= Selected extract =
-.-.-

Gem Treatments Explained: A Complete Guide to Enhancement Practices
Almost every coloured gemstone you sell has been treated. This is not an accusation — it is a statistical reality of the modern gem market. The vast majority of commercial rubies have been heat-treated. Virtually all commercial emeralds have been oiled or resin-filled. Most blue topaz owes its colour to irradiation. Treated stones are not inferior by definition — treatments range from the completely routine and widely accepted to the highly invasive and ethically contested. What is never acceptable is selling a treated stone as natural without disclosure. The obligation to understand treatments — what they are, how to identify them, and how to communicate them honestly — is one of the defining marks of a professional in the gem trade.
This article provides a comprehensive overview of gem treatments: the major categories, their commercial prevalence, their detectability, and the disclosure obligations they create.
Why Gems Are Treated
Gem treatments exist because the market demand for gem quality consistently exceeds natural supply. The earth produces limited quantities of rubies with the ideal “pigeon blood” red, sapphires with the ideal cornflower blue, and emeralds with vivid green and reasonable clarity. The treatment industry exists to extend the commercial supply of attractive gemstones by improving the colour, clarity, or durability of material that would otherwise be below commercial threshold.
The economics are straightforward: a heavily included emerald worth $50 per carat before oiling may retail for $300 per carat after oiling. A pale, iron-tinted sapphire worth $20 per carat before heat treatment may sell for $200 per carat after. The value creation is real — the customer is buying a more attractive stone. The ethical and commercial obligation is to ensure the customer knows they are buying a treated stone, and what that means for its care, durability, and value relative to untreated material.
The Major Categories of Gem Treatment
Heat Treatment
Heat treatment is the most widely practised and most broadly accepted gem treatment. Rubies and sapphires are routinely heated to temperatures of 1,000–1,800°C to improve colour (dissolving undesirable rutile silk, reducing or enhancing colour zones, improving saturation) and clarity (dissolving needle inclusions that reduce transparency). An estimated 90–95% of commercially traded ruby and sapphire has been heat-treated. The treatment is considered permanent and stable under normal conditions. It is widely accepted in the trade, though “no heat” stones command significant premiums.
Fracture Filling
Fracture filling involves injecting substances into surface-reaching fractures to improve the apparent clarity of a gemstone. In emeralds, cedar oil has been used for centuries; modern practice also uses synthetic resins, polymers, and hardened glass. In rubies, glass filling (using lead glass) is a more invasive treatment that can fill large fractures and dramatically improve apparent clarity and colour. The degree of filling ranges from “minor” (industry-accepted) to “significant” or “extensive” (heavily invasive, with major value implications). Fracture filling is not permanent — various cleaning methods, solvents, and heat can damage or remove the fill.

-.-.-

= Exercise =
Carry on the guide to gem treatments from the point where it stops. The entries have no connection to the gem treatment guide.

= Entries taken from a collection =
-.-.-

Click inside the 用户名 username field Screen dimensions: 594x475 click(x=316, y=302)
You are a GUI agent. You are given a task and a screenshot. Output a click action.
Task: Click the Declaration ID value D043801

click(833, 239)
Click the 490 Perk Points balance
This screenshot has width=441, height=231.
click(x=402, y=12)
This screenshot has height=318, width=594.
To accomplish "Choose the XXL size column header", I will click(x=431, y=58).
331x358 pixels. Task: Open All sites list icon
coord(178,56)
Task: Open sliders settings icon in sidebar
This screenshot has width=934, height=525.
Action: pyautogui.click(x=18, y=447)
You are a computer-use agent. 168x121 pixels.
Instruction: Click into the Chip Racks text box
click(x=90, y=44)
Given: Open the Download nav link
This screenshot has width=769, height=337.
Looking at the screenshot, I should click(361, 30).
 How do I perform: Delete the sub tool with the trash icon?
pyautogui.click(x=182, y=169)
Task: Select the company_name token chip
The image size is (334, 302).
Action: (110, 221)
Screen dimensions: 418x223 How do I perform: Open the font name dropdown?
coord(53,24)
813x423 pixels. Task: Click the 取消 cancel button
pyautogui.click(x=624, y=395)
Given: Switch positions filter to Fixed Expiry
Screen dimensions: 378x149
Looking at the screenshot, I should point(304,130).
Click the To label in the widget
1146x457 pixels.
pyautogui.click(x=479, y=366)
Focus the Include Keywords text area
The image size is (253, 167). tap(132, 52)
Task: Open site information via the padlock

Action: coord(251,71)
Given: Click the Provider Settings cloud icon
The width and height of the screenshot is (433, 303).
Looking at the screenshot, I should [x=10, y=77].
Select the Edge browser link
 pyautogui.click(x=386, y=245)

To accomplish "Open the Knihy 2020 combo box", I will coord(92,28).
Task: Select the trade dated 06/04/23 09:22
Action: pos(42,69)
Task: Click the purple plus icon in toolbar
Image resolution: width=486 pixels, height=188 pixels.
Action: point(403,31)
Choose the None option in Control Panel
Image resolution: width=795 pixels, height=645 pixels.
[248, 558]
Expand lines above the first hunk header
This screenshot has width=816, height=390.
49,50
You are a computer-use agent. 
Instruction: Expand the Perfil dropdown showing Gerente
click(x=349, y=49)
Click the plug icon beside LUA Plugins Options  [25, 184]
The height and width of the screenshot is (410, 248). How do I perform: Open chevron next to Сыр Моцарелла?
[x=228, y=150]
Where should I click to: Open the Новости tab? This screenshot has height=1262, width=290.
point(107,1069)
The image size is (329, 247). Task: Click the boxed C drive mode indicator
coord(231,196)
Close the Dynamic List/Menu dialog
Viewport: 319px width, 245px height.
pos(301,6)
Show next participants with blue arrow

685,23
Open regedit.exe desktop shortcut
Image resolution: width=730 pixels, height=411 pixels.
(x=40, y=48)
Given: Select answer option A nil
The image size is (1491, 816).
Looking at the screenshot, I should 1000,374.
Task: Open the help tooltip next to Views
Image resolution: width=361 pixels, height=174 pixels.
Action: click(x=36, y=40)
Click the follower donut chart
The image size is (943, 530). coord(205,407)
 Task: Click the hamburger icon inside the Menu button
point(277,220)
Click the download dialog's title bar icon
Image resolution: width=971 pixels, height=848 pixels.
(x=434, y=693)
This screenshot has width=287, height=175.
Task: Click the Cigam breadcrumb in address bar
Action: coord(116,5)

-.-.-

= Written response =
Irradiation
Irradiation uses gamma rays, neutrons, or electron beams to alter the colour of gemstones by inducing colour centres — atomic-level defects that absorb specific wavelengths of light. Blue topaz (virtually all commercial blue topaz is irradiated colourless topaz), some fancy-coloured diamonds, black diamonds, and certain yellow and orange sapphires are among the gems routinely produced through irradiation. Some irradiated colours are stable; others can be altered by heat or prolonged light exposure.
Beryllium Diffusion
Beryllium diffusion, developed in the late 1990s, involves heating corundum with beryllium to diffuse the element into the stone and produce dramatic colour changes — turning pale sapphires intense orange or yellow, and some rubies more intensely red. The process is only detectable through highly sensitive trace element analysis (laser ablation ICP-MS) not available to most laboratories. Beryllium-diffused stones created significant controversy when the treatment was first identified around 2002, because many were trading in the market as natural-colour stones. Disclosure is mandatory and stone pricing reflects the treatment.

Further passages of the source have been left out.